# Sentiment Analysis Assessment - Solution

## Task #1: Perform vector arithmetic on your own words
Write code that evaluates vector arithmetic on your own set of related words. The goal is to come as close to an expected word as possible. Please feel free to share success stories in the Q&A Forum for this section!

In [1]:
# Import spaCy and load the language library.
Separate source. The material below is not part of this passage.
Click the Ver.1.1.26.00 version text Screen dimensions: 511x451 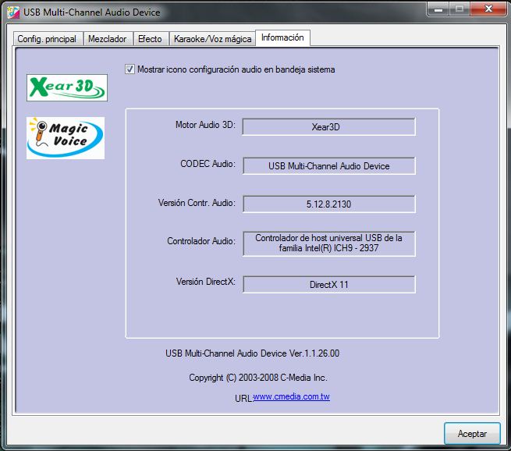tap(252, 353)
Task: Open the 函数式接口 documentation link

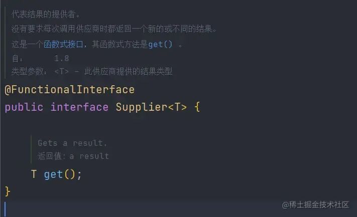Action: click(63, 44)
Remember to use a larger model!
import numpy as np
import pandas as pd
import spacy


In [2]:
nlp = spacy.load("en_core_web_lg")

In [3]:
# Choose the words you wish to compare, and obtain their vectors
king = nlp.vocab['king'].vector
man = nlp.vocab['man'].vector
woman = nlp.vocab['woman'].vector

In [4]:
# Import spatial and define a cosine_similarity function
from scipy import spatial

cosine_similarity = lambda vec1,vec2: 1 - spatial.distance.cosine(vec1,vec2)


In [5]:
# Write an expression for vector arithmetic
# For example: new_vector = word1 - word2 + word3
new_vector = king - man + woman

In [12]:
# List the top ten closest vectors in the vocabulary to the result of the expression above

computed_similarities = []

for word in nlp.vocab:
    if word.has_vector:
        if word.is_lower:
            if word.is_alpha:
                similarities = cosine_similarity(new_vector, word.vector)
                computed_similarities.append((word, similarities))

In [13]:
computed_similarities = sorted(computed_similarities, key=lambda item:-item[1])

In [14]:
print([t[0].text for t in computed_similarities[:10]])
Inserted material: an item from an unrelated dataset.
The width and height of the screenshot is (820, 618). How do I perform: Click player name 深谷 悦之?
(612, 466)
['king', 'and', 'that', 'where', 'she', 'they', 'woman', 'there', 'should', 'these']


#### CHALLENGE: Write a function that takes in 3 strings, performs a-b+c arithmetic, and returns a top-ten result

In [17]:
def vector_math(a,b,c):
    computed_similarities = []
    a = nlp.vocab[a].vector
    b = nlp.vocab[b].vector
    c = nlp.vocab[c].vector

    new_vect = a - b + c

    for word in nlp.vocab:
        if word.has_vector:
            if word.is_lower:
                if word.is_alpha:
                    similarities = cosine_similarity(new_vect, word.vector)
                    computed_similarities.append((word, similarities))


    # Sort the similarites in DESC
    computed_similarities = sorted(computed_similarities, key=lambda item:-item[1])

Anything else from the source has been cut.